EXCERPTED PASSAGE Start Marker

Host- and habitat-related variables
During sampling we recorded the locations of the plants with GPS and measured the size of the plants (Table 1). We recorded signs of herbivore damage, and surveyed surrounding vascular plant communities between 1930 June 2017 by counting the number of vascular plant species within multiple one-square-meter quadrats in each population. We used the vegetation data to calculate the Shannon diversity index (Shannon 1948) for each population (Table 1).
We estimated the proportion of agricultural area surrounding each study population from Corine Land Cover (CLC, version 2020_20u1) with QGIS (QGIS Development Team 2019) by creating a one-kilometre buffer zone around each study population following the patch borders and calculating the proportion of 20 m × 20 m pixels falling under agricultural land use category within this buffer zone (Table 1). We also estimated the coverage of P. lanceolata foliage in square meters in each population. We quantified the connectivity of a host population with respect to other populations by calculating the Euclidian distances between populations and calibrating these measures by the species dispersal capacity (Hanski 1999).
We obtained weather observations for the study populations from the Finnish Meteorological Institute (Aalto et al. 2016). We calculated the number of severe winter days during the winter before the sampling season (2016-2017), and the sum of temperatures of the effective summer days during previous summer (2016). See Table 1 and Supplementary Material and Methods for more details, including biological justification for the selected variables.

EXCERPTED PASSAGE End Marker

**REQUIRED ACTION 1**
Say whether each statement below agrees with the passage on host- and habitat-related variables. Answer yes or no for each, and quote the words of the passage that decide it.
(a) The share of agricultural land was estimated within a one-kilometre buffer zone around each study population.
(b) Connectivity between host populations was based on road distances between them.
(c) The Shannon diversity index was calculated from the herbivore damage records.
**REQUIRED ACTION 2**
Return the part of the passage on host- and habitat-related variables from "We estimated the" to "capacity (Hanski 1999).", copied word for word.

PROVIDED DATA Start Marker

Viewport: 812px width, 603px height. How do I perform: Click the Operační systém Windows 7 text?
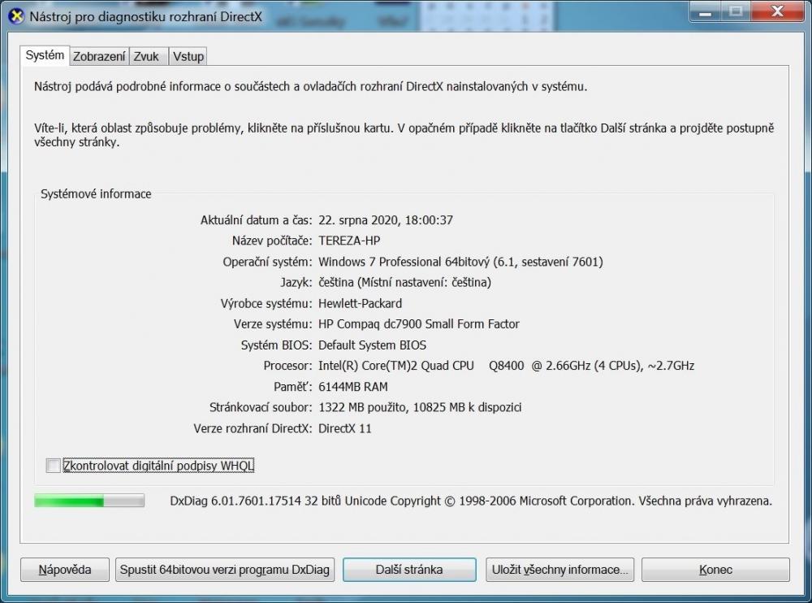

PROVIDED DATA End Marker

**RESULT 1**
(a) Yes: "by creating a one-kilometre buffer zone around each study population following the patch borders"
(b) No: "calculating the Euclidian distances between populations"
(c) No: "We used the vegetation data to calculate the Shannon diversity index (Shannon 1948) for each population"

**RESULT 2**
We estimated the proportion of agricultural area surrounding each study population from Corine Land Cover (CLC, version 2020_20u1) with QGIS (QGIS Development Team 2019) by creating a one-kilometre buffer zone around each study population following the patch borders and calculating the proportion of 20 m × 20 m pixels falling under agricultural land use category within this buffer zone (Table 1). We also estimated the coverage of P. lanceolata foliage in square meters in each population. We quantified the connectivity of a host population with respect to other populations by calculating the Euclidian distances between populations and calibrating these measures by the species dispersal capacity (Hanski 1999).